Administration Of Ppar Beta/Delta Agonist Reduces Copper-Induced Liver Damage In Mice: Possible Implications In Clinical Practice

In this study we investigated if peroxisome proliferator-activated receptor beta/delta activation protects from copper-induced acute liver damage. Mice treated with copper had significant body weight loss, serum alanine aminotransferase increase, modest changes in liver histology, increase of tumor necrosis factor alpha and macrophage inflammatory protein 2 mRNA and 8-hydroxy-2'-deoxyguanosine. Mice treated with copper and peroxisome proliferator-activated receptor beta/delta agonist GW0742 had significantly less body weight loss, less serum alanine aminotransferase increase, less tumor necrosis factor alpha, macrophage inflammatory protein-2 and 8-hydroxy-2'-deoxyguanosine upregulation than copper treated mice. The opposite effect was observed in mice treated with copper and peroxisome proliferator-activated receptor beta/delta antagonist G5K0660. In vitro, copper induced reactive oxygen species, which was lower in cells treated with GW0742 or transfected with peroxisome proliferator-activated receptor beta/delta expression vector; together, transfection and GW0742 had an additive reactive oxygen species-reducing effect.
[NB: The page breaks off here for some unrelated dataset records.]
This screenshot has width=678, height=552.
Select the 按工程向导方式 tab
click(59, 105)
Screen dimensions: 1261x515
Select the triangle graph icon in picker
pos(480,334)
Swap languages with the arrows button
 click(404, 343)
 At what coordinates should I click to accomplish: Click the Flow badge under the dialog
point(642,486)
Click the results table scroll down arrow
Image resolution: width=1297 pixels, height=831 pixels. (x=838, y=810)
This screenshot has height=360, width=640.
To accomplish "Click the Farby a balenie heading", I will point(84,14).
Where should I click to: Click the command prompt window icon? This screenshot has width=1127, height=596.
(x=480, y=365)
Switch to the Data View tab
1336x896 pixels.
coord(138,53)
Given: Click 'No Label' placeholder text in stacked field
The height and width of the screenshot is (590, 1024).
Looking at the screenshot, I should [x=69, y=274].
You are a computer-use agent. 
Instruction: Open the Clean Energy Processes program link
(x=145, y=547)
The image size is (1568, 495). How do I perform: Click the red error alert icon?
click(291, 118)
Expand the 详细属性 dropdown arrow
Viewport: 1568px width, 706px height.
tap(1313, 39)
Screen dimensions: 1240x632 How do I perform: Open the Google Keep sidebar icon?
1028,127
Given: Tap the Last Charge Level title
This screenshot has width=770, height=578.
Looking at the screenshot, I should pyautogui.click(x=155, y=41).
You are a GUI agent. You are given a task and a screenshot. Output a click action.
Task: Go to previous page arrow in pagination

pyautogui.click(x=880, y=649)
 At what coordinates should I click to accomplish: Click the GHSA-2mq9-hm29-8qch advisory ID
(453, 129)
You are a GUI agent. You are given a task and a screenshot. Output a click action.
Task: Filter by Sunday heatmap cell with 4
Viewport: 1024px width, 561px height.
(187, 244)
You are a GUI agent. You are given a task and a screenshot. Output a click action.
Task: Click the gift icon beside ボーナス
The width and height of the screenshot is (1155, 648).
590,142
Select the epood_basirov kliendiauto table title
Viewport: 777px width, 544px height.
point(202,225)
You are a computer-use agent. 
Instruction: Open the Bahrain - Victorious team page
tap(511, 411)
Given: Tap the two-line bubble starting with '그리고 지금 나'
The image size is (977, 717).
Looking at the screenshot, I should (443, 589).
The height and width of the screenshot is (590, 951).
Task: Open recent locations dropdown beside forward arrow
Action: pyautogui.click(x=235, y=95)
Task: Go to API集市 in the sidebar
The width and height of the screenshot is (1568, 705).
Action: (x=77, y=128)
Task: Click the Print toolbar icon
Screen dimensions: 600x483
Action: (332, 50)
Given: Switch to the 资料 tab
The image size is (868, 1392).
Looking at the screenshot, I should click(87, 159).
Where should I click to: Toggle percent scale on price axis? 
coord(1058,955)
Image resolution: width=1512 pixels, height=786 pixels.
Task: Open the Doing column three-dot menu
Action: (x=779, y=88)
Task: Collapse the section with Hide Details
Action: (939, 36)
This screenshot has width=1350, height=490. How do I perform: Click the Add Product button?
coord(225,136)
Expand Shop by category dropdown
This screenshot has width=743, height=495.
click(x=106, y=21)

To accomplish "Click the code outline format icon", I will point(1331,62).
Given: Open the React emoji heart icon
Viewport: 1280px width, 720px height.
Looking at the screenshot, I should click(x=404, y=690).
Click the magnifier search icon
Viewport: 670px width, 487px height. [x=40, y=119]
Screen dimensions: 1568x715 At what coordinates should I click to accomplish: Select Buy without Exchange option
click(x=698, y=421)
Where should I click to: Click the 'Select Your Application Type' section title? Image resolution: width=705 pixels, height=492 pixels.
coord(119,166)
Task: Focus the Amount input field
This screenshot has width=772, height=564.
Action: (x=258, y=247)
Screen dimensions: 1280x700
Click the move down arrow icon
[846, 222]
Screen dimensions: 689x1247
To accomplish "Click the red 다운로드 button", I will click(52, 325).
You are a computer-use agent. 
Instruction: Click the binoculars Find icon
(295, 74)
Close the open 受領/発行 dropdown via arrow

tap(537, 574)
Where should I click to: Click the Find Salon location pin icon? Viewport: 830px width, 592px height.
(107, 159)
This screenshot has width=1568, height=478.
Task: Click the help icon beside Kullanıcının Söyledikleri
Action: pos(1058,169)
Copper also upregulated Fas ligand and Caspase 3/7 activity, effects that were significantly lower in cells also treated with GW0742. In conclusion, peroxisome proliferatoractivated receptor beta/delta activation reduced copper-induced reactive oxygen species, pro-inflammatory and acute phase reaction cytokines in mice liver. Peroxisome proliferator-activated receptor beta/delta agonists could become useful in the management of copper-induced liver damage.